Becoming Steve Jobs: The Evolution of a Reckless Upstart into a Visionary Leader
Brent Schlender & Rick Tetzeli
BECOMING STEVE Jobs is the second biography on Steve Jobs to appear in the last four years after his death, the most definitive one being Walter Isaacson’s Steve Jobs, as it was written with Jobs’ cooperation. But even though it was a best-seller, there were indications that it wasn’t received well by Apple employees. So when Brent Schlender and Rick Tetzeli decided to write about the legendary entrepreneur, Apple took it as an opportunity to reshape Jobs’ posthumous image and helped the authors bag interviews with four top executives of the firm, including current CEO Tim Cook, who is trying hard to fit into the shoes of the iconic leader.
While veteran tech journalist Schlender has been covering Jobs and Apple for The Wall Street Journal and Fortune magazine for about 25 years now, his co-author Tetzeli is the executive editor of business magazine Fast Company. Therefore, it was Schlender who shared a closer relationship with Jobs and so the authors decided to use the first-person singular for Schlender throughout the book.
In one of the interviews in Becoming Steve Jobs, Cook tells the authors that after he learnt of Jobs’ need for a liver transplant, it became difficult for him to see the legend slip away day by day. His deteriorating health condition even provoked Cook to offer him his own liver. After intensive research, Cook had found out that he had the right blood type and was healthy enough to offer a portion of his liver to Jobs. But even before Cook could finish what he was saying, Jobs replied, “No. I’ll never let you do that. I’ll never do that.”
Cook says it is this selfless side of Jobs that people failed to document. “I thought the Isaacson book did him a tremendous disservice. It didn’t capture the person,” Cook says.
The first quarter of Becoming Steve Jobs doesn’t have anything new, as it talks about Jobs’ poor management skills in the initial years and his impulsiveness—it also talks about his relationship with his first daughter Lisa. However, the latter part of the book is what makes it a compelling read, as it consists of anecdotes shared by those who were close to Jobs. For instance, Jobs told Disney CEO Robert Iger about his disease just a few minutes before Iger was to announce the purchase of animation film studio Pixar by his company for $7.4 billion. It was the size of the acquisition that compelled Jobs to reveal his health condition.
Schlender and Tetzeli convey through their book that Jobs has been grossly misrepresented all these years by various authors who failed to identify the ‘real’ him. They feel Jobs’ period of transformation—the book terms Jobs’ tenure as CEO at Pixar as a transformation period when its co-founder Ed Catmull trained him and improved his management skills—has been overlooked by previous authors, as that bit about his life wasn’t as juicy as it was to present him as an impulsive entrepreneur who was thrown out of his own company.

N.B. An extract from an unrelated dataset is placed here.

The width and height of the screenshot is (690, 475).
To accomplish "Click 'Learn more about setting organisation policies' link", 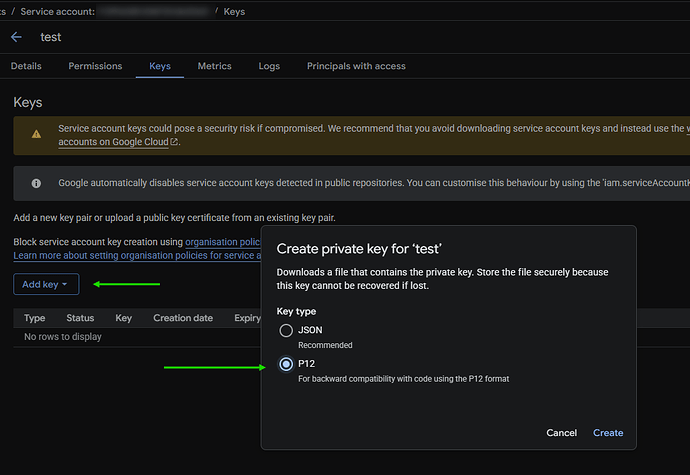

The authors also focus on how Jobs evolved from a short-tempered and reckless entrepreneur to a person who developed a wise and mature style of managing people before making his comeback by launching the iPod, iPhone and iPad.
Toy Story, the movie which catapulted Pixar into eternal glory, gets a special mention in the book, as its character Woody, who emerges as a hero after his separation from the family home, is somewhat similar to Jobs.

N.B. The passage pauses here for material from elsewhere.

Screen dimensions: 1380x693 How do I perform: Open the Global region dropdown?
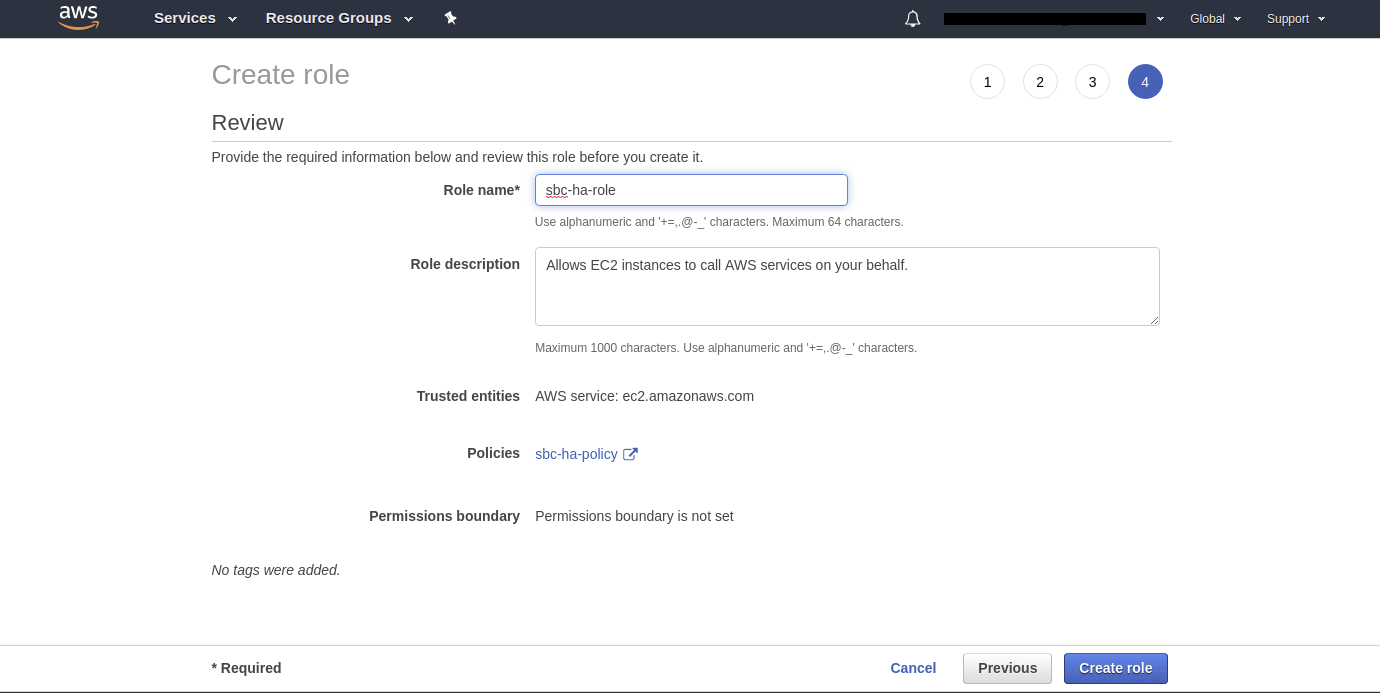(x=1215, y=19)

The book though loses its grip once the reader realises that it hasn’t really succeeded in sugarcoating Jobs as it had aimed to. For instance, one gets to know through the book that even co-author Schlender had fallen prey to Jobs’ temperamental behaviour.
In 2005, Schlender had fallen seriously ill. Jobs visited him in the hospital several times and made sure that he was well looked after. But once Schlender stopped contributing to Fortune magazine because of his illness, Jobs, too, stopped responding to Schlender, as he was of no use to him any more.
“There was never a minute where the basic terms of our relationship weren’t clear: I was the reporter, he was the source and subject,” the co-author says in the book. “No one I have spoken to has a unified theory for the staying power of Steve’s childish behaviour, not even Laurene (Job’s widow).”
Surprisingly, this unveils a similar portrait of Jobs as painted by previous authors: that he cared deeply about the people around him only when he needed them.